Episode 4 “The Good Life”
“Welcome to the family.”
Two young red-eyed Duros children (Colby and Niro) go running through the busy streets of a city (presumably on the planet Duro) causing trouble, before a mysterious “businessman” with a flat-brimmed hat arrives to offer them a deal (he looks suspiciously like Cad Bane). He hires the boys to cause a disturbance outside a casino which allows for a robbery, but the boys are shocked when the “businessman” (we learn his name is Lazlo) suddenly shoots the casino owner right in front of them. Colby escapes with the gang but Niro is caught by the police.
In this episode a brief Wilhelm Scream can be heard.
Episode 5 “A Good Turn”
“Well, ain’t you fancy now.”
The young boy Colby is now a young man working for a small crime syndicate. Lazlo is killed in a raid at the outset by a “lawman” which leads Colby (who now goes by “Cad Bane”) and his girlfriend Arin to go looking for revenge. He runs into his old friend Niro on the streets where Niro is now the deputy marshal but he was not the one who killed Lazlo. Niro warns Cad to stay away –this leads to a very predictable shoot-out between Cad and the “lawman” who killed his comrade. Cad’s girlfriend is wounded in the fight (she vaguely alludes to the fact that she is pregnant and that they have a “future together) and she disarms Cad before he can shoot his friend Niro. Cad is then led away to prison as Niro says, “You got your revenge, I hope it was worth it.” To which Cad Bane ominously responds, “It will be.”
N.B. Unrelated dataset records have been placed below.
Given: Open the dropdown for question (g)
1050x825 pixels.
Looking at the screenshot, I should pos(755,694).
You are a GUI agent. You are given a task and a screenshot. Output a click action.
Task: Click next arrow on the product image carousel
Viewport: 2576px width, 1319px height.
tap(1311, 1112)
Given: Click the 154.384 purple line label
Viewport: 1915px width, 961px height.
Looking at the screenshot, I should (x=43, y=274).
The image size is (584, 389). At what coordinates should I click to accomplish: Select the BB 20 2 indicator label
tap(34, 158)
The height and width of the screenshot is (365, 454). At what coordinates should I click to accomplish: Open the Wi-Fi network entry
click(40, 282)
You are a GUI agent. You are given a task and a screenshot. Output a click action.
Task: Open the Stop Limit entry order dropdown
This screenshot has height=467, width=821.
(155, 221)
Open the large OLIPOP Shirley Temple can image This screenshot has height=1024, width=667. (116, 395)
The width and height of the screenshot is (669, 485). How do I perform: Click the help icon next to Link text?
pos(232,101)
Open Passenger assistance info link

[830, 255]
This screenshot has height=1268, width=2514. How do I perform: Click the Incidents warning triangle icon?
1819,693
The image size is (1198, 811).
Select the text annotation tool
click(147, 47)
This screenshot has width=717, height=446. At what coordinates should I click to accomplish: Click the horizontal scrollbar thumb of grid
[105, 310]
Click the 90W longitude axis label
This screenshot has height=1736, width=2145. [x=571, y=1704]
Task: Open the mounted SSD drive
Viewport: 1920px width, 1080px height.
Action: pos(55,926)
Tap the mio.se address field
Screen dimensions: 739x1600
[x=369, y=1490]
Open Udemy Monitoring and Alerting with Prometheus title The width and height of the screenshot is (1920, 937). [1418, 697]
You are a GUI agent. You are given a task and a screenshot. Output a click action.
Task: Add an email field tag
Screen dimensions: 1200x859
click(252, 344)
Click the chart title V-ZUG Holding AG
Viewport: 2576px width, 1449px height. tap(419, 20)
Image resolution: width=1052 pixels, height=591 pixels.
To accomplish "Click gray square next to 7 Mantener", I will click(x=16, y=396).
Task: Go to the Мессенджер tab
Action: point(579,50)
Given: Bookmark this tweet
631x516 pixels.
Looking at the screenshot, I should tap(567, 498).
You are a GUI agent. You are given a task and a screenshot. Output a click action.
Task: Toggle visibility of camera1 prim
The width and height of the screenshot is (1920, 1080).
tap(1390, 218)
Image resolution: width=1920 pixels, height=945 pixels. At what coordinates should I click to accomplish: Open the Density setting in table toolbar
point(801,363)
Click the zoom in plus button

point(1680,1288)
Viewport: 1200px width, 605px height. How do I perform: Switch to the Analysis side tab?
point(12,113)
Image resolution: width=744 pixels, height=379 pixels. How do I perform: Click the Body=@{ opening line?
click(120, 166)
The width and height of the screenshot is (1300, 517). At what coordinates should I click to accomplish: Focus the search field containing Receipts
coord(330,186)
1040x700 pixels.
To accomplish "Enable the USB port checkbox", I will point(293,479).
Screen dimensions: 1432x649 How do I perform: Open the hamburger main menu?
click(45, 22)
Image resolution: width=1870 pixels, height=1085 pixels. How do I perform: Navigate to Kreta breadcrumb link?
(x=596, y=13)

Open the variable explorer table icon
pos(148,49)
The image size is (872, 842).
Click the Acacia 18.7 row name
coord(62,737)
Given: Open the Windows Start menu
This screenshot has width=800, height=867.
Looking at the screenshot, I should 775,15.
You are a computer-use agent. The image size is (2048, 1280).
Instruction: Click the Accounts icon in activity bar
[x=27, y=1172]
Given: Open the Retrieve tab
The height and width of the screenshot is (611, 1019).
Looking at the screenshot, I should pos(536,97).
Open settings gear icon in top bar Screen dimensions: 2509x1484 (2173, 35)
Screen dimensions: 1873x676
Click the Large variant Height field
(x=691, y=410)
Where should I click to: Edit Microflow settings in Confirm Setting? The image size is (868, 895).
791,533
Cad Bane’s backstory is surprisingly predictable to me, even if this episode did have some nice nods to Western gunslinging.
Episode 6 “One Good Deed”
“You took everything from me.”
“Not everything.”
Years later, the city streets have significantly improved, crime has gone down, even if Cad Bane’s crew has recently started appearing again in the old neighborhood where Colby and Niro grew up. Cad Bane has five more years in prison (a prison on Tyranno) but he has been suddenly released on a technicality. Marshal Niro and his team begin to wonder if Cad Bane will return. Niro now has a son named Isaac and he married Cad’s former girlfriend Arin before she died. In the dramatic fight, Cad kills Niro in a Western-styled shoot-out and he realizes that the boy Isaac was actually his own child all along. In the end, after murdering Niro, someone tells Cad Bane to “stay away from him” (meaning his son boy Isaac). The episode ends as Cad Bane slowly turns and walks away.